Friday, March 12, 2010

How would you compare the humor between the Osric scene and the gravediggers' scene? How does each serve to bring out the character of...

Before we discuss this topic, please keep in mind that it's very much possible to reach different interpretations of and observations about literature, especially works as complex and layered as Shakespeare's Hamlet. So feel free to use this discussion as a starting point to come to reach your own observations and interpretations.


Of course, as we see in these two scenes in the play, Hamlet has a unique sense of humor. What's so nice about Hamlet's fun and sarcastic conclusions about people and incidents he observes is that he's able to reach some very interesting and ironic truths about life while criticizing them. In his sarcasm, there are lessons to be learned about human nature, society, classes, life, and death. 

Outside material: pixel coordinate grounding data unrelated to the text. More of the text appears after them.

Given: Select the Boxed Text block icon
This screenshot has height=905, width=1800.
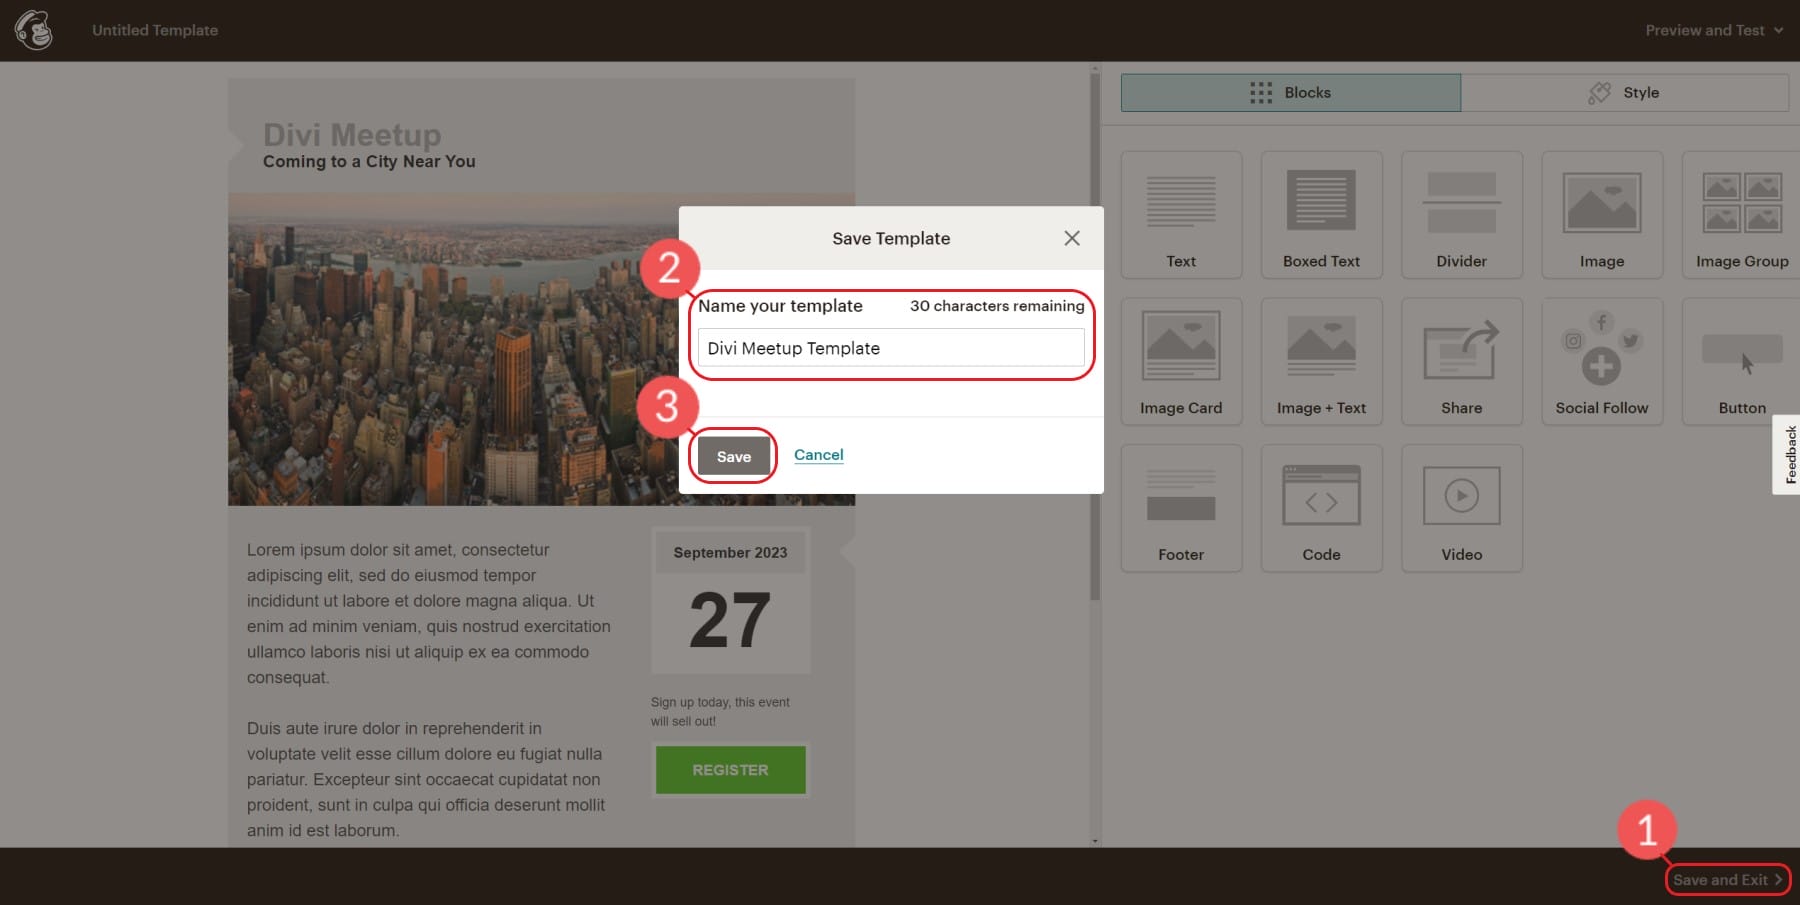Looking at the screenshot, I should pos(1321,214).
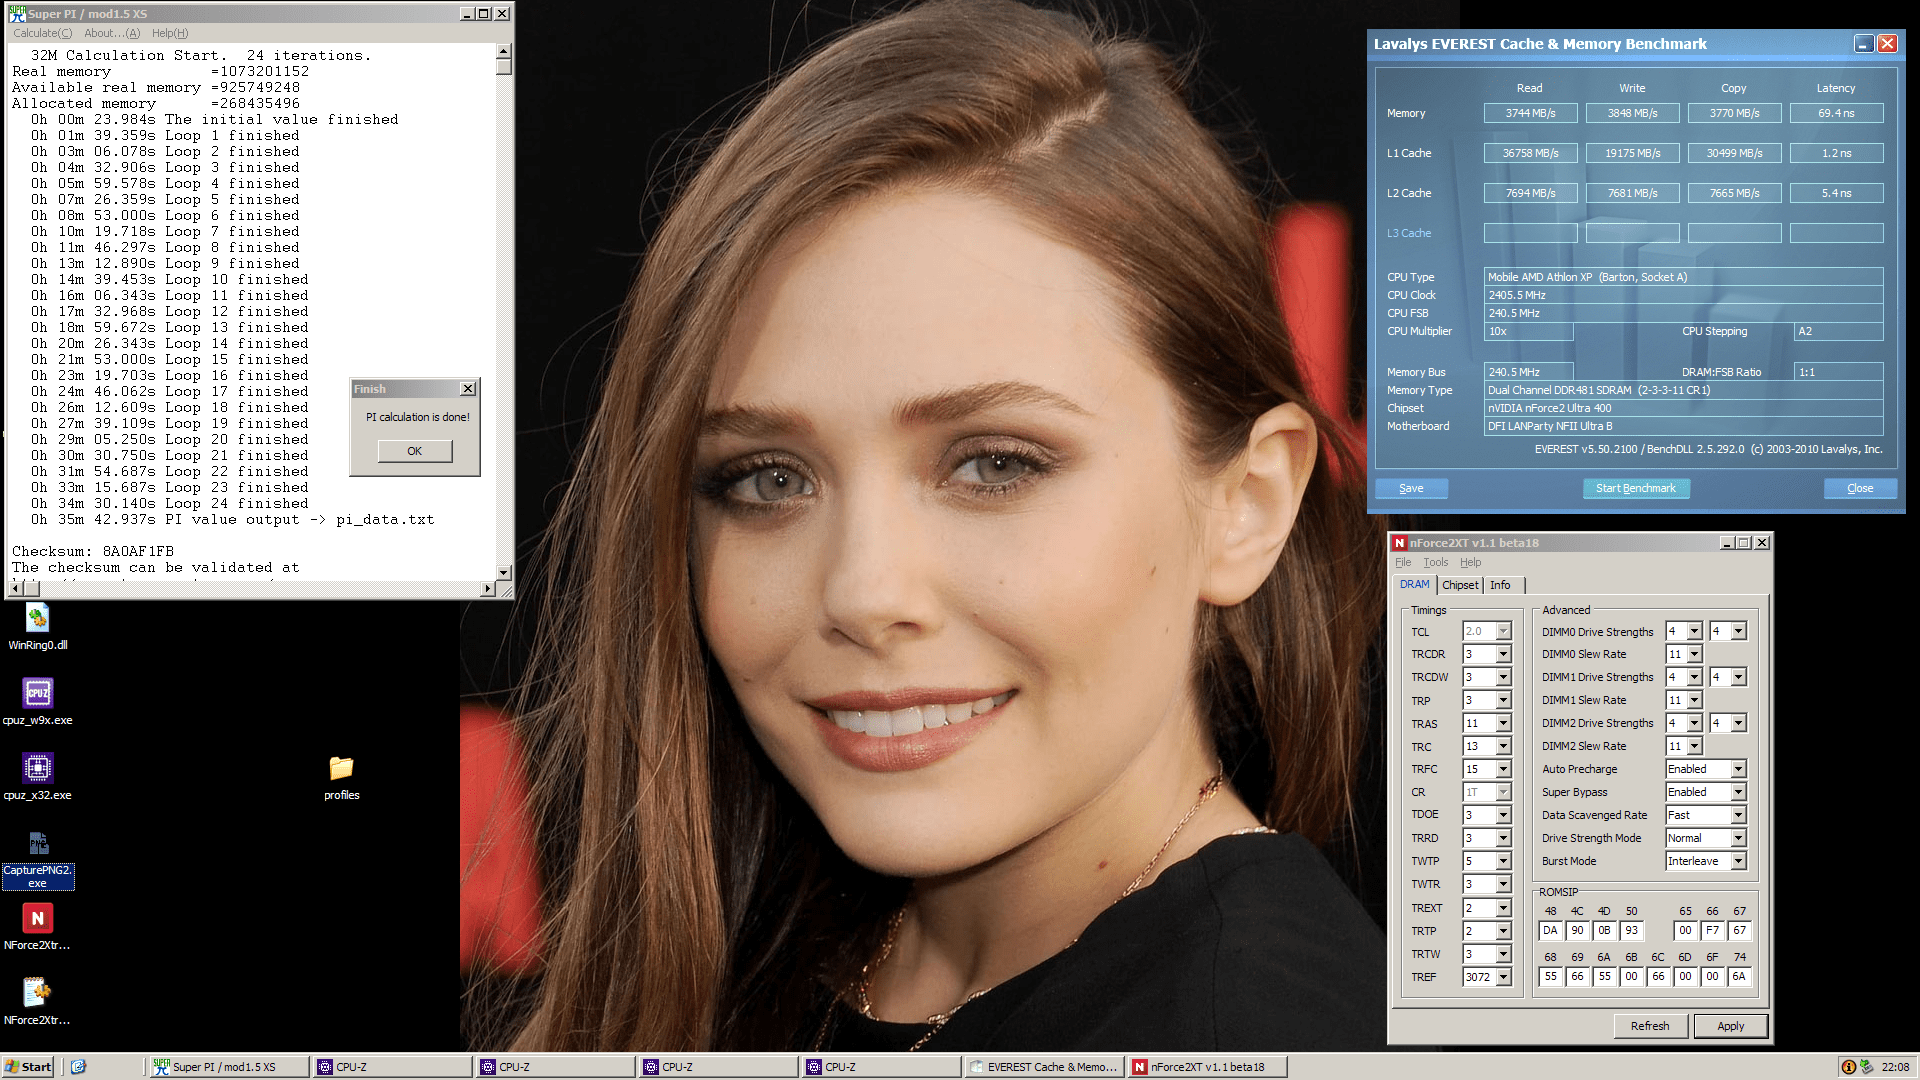Switch to the Chipset tab
This screenshot has height=1080, width=1920.
point(1459,585)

While observing the gravedigger, Hamlet discusses how people of wealth, high social class, virtue, and skill are now mere skulls thrown around without being given any care or importance. To me, this scene shows Hamlet is ever intrigued by the state of life and death. It hurts him to see people eventually end up in this state after death and are not helped by all they owned and accomplished in the world. He is clearly struggling with and trying to understand the meanings behind life and death. The scene also tells me of Hamlet's realization that the various social and economic classes are in truth meaningless, as none of it endures or avails one beyond death.

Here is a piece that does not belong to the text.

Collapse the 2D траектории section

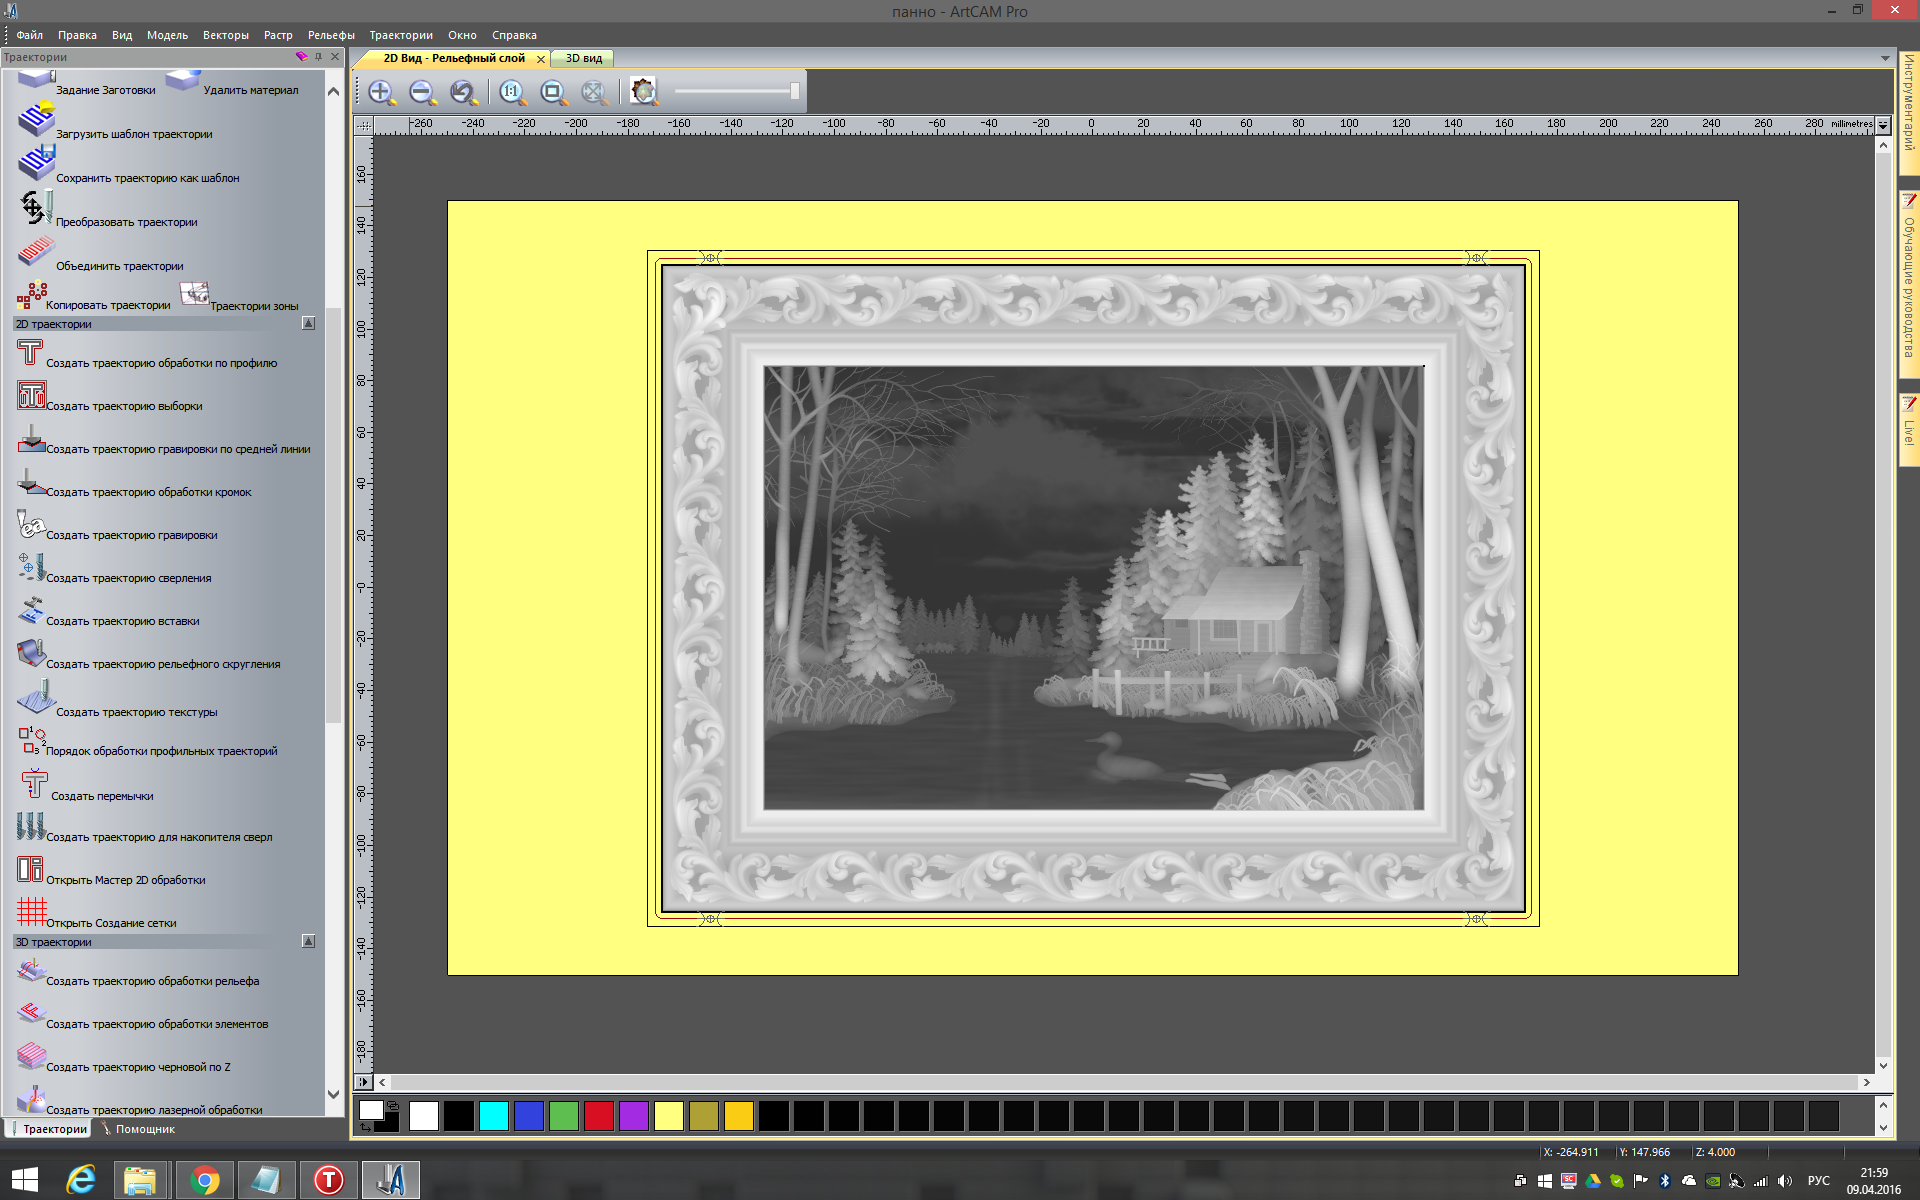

This realization is difficult to digest for Hamlet. He gives a lot of importance to wealth and classes. We see this when he makes fun of the gravedigger saying peasants like him are now going beyond their limits and showing their wit to noblemen like Hamlet. 


When Hamlet speaks about Yorick the jester, we again see how difficult it is for Hamlet to accept and understand the transition of man from life to death to soil that might be used to patch a wall. This is Hamlet's realization of how little meaning and significance man and life hold.


In the Osric scene, Hamlet makes fun of Osric, who he says is not a gentleman or a nobleman and is just tolerated because he is a wealthy landowner. Osric tries to impress Hamlet and Horatio by using fancy words he does not correctly understand, and Hamlet makes fun of his attempt. In my opinion, this scene shows Hamlet does not evaluate people by their wealth, but maybe by their qualities and standing. Considering the gravedigger's scene and this scene together, we can argue Hamlet wants people to know their place in the social structure and not go beyond their limits. All people are not of equal standing to Hamlet; a peasant and a lord are not the same, and an uneducated or ignorant man is not worthy of respect just because he is wealthy. These two scenes help us understand Hamlet's opinion about social class.